■ **WORK TO COMPLETE**
**A)** Translate this sentence from the cloning article into Spanish: "They rent office and laboratory space in downtown Amherst, and anticipate the doubling of their nine-person staff in the next year."
**B)** Carry on the cloning article from its last sentence, keeping its tone and style.

![]()
UMass Magazine spring table of contents / UMass Magazine home page
Are We Like Sheep?
Questions and reflections on cloning
THANKS TO BOOKS LIKE FRANKENSTEIN and movies like The Boys from Brazil, I long ago formed an anxious opinion of what happens when science starts restacking the building blocks of life. So it was with some trepidation, one day this spring, that I climbed the three flights of stairs in Paige Lab, on the western brow of the UMass campus, to meet some of the top DNA docs in the nation.
In these laboratories, suffused with the smells of sulfur and formaldehyde, experiments with genetic engineering and cloning, or exact replication of an organism from its own genetic material, have been in the works for a dozen years. Despite their slightly daunting workplace, professors James Robl and Abel Ponce de Leon of veterinary and animal science turn out to be thoroughly personable individuals.
Robl, a scientist wholly enthused by his lifework, is a reproductive and developmental biologist who has been involved with cloning for most of his career. When a Scottish sheep named Dolly hit the headlines in March, Robl was besieged by media requests on the subject; his views were cited in the New York Times and aired on National Public Radio.
Ponce de Leon, whose graduate degrees are from UMass and whose boot-black hair is in singular contrast with the whiteness of his beard, is avuncular in his cableknit sweater and philosophic manner. (He is also leaving us. In July, he takes up a new post as head of the animal science department at the Univesity of Minnesota.) Ponce de Leon's work is devoted to creating chromosome "maps" of farm animals: a boon in gauging exactly where to insert a gene in the cell of an animal one wishes to modify and replicate.
Together with colleague Steven Stice, professors Ponce de Leon and Robl head up one of the few cloning efforts in this country taking place at the university level. Unlike their counterparts in Edinburgh, they seek to genetically not whole animals, but embryos, or unborn offspring, from cattle, pigs, and poultry. They are confident that, with some further tinkering, the day will come when ''modified animals'' will produce a steady supply of insulin-producing cells for diabetics, organs for transplants, and chickens all exactly same size, with a predictable muscle- mass that meat producers and a growing human population will find appealing.
Three years ago, the three men launched a firm called Advanced Cell Technology, or ACT, to develop possible agricultural and pharmaceutical applications for their research. They rent office and laboratory space in downtown Amherst, and anticipate the doubling of their nine-person staff in the next year. Over the past year they've filed four patents, all still pending; while ACT retains exclusive licensing rights, the university owns the patents and would receive royalties from any products marketed. The scientists' estimate of the windfall that could be reaped by UMass is $10 million per product.
The prospect of profits at the end of the cloning rainbow is no small factor in keeping scientists motivated. There have been times when the future of cloning looked extremely uncertain, when the world watched as researchers heralded breakthroughs only to have their results debunked in subsequent tests. Said Robl, "We've done a lot of grunt work, looking at things in a very systematic way, step by step, trying to determine where we think there is commercial value." That tenacity is on the brink of paying off: If just one product licensed by ACT is successful in the ''multiple markets'' that have expressed interest in their work, estimated profits range from $200 million to $1 billion.

■ **DATA SHOWN**

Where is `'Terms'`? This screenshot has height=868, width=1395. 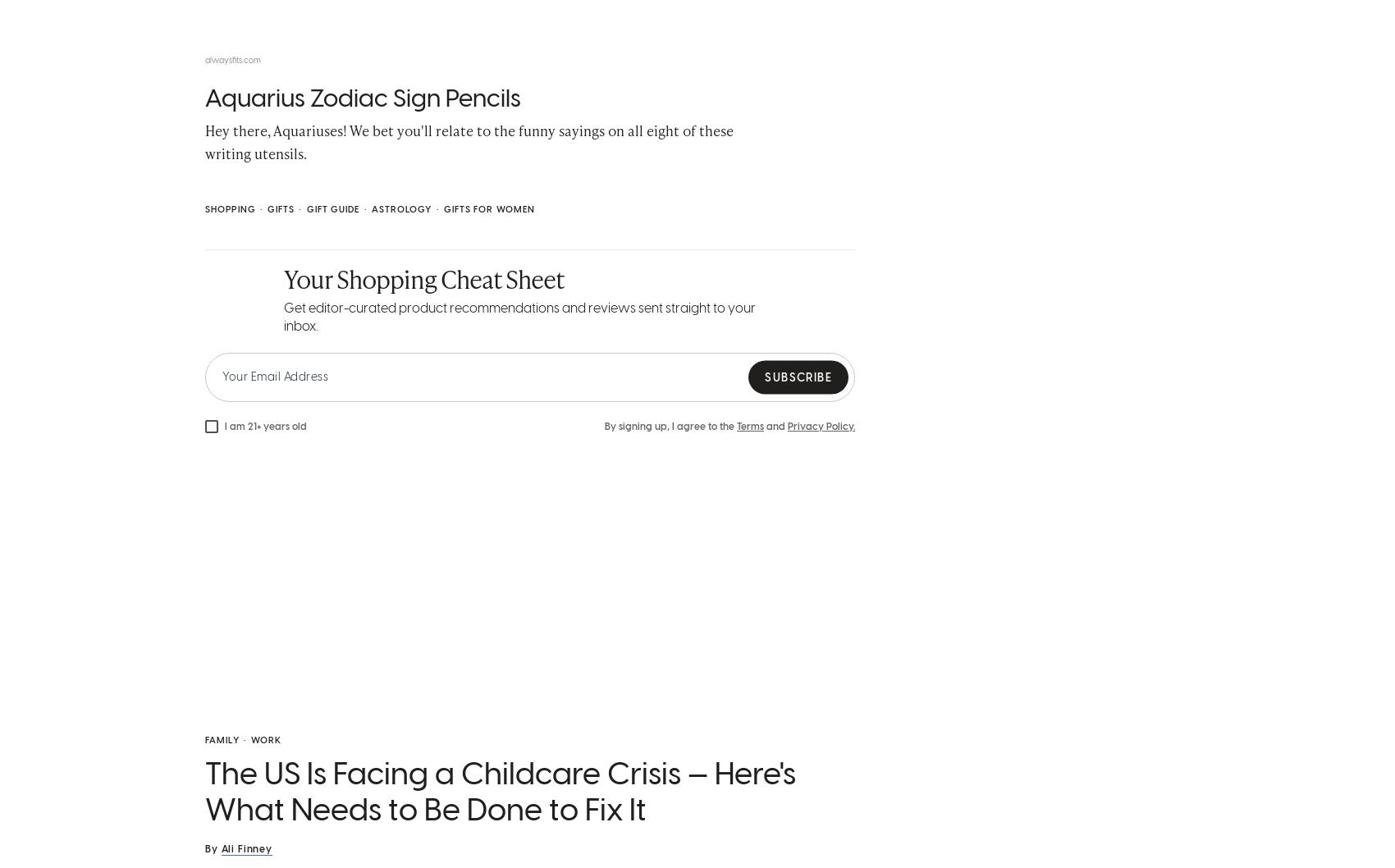 'Terms' is located at coordinates (750, 429).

■ **ANSWERS**
**A)** Alquilan espacio para oficinas y laboratorios en el centro de Amherst, y prevén que su personal de nueve personas se duplique el próximo año.

**B)**
All of this raises fascinating and important questions in addition to the already massive ones posed by the biological promise, the moral and ethical implications of altering life, and the threat of abusing our powers in the lab.
First, how should UMass, or any university, respond when large amounts of money are flowing in its direction from outside sources? (For example, ACT's Main Street lab is sponsored by a poultry-breeding company in Maine.) If the work being done in a department is marketable, who should profit? In an era when corporate funding is replacing shrinking public monies, these questions become more pressing. The arrangement is that profits are shared between the individual, the department, and the university's general fund; a newly created university office guides researchers through the complex maze of patent procedure and law. How does this relate to the notion, however antiquated or imprecise, of the university as a place of pure inquiry?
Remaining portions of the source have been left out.